Hal ini disampaikan usai mengikuti rapat bersama jajaran Kementerian Lingkungan Hidup di ruang rapat Komisi XII komplek Senayan Jakarta, Selasa (31/03/2026). Hadir dalam rapat tersebut Anggota Komisi XII, Dirjen Gakkum Kementerian Lingkungan Hidup beserta staf.
Sigit meminta kementerian lingkungan hidup untuk pro aktif menangani permasalahan kerusakan lingkungan di kalimantan Tengah sebab sudah merugikan masyarakat.
Diinformasikan sekitar akhir bulan Desember 2024 dan Januari 2025, Dusun Tumbang Mamput, Desa Bronang alami banjir bandang. Akibatnya beberapa rumah dan aset warga alami kerusakan. Hingga 2026 ini belum jelas terkait penggantian Rumah dan isinya milik warga yang rusak.

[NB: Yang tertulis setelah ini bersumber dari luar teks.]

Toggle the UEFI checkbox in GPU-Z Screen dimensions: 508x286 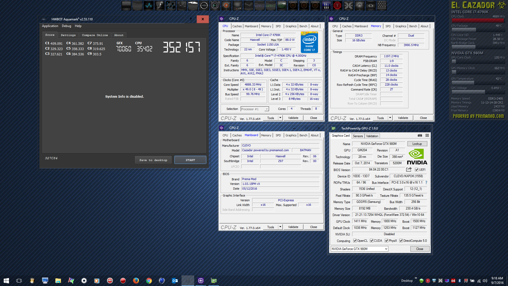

Belum juga disampaikan pihak terkait tentang apa sebab terjadinya banjir bandang tersebut.
“Saya minta mitra kami Kementerian Lingkungan Hidup untuk cek lokasi, cek kerusakan ekologi yang ditimbulkan maupun yang dirasakan masyarakat atas aktifitas pertambangan di desa Barunang”. Tegas Sigit K Yunianto usai rapat.
Selain PT. Asmin Bara Bronang, Sigit K Yunianto juga meminta kementerian Lingkungan Hidup untuk melakukan investigasi terhadap PT. Bartim Coalindo yang telah ramai dibicarakan masyarakat mencemari sungai akibat pembuangan limbah dari aktifitas pertambangan yang dilakukan.

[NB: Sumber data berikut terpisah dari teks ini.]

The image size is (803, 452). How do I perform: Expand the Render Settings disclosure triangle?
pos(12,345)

“Saya kira tidak hanya 2 perusahaan ini saja yang harus di evaluasi, tetapi perusahaan-perusahaan nakal yang selalu tidak memperdulikan lingkungan karena aktifitasnya segera ditindak, kita tidak gentar jika memang perusahaan terbukti melakukan pembiaran maupun pengerusakan lingkungan” tutup Sigit K Yunianto.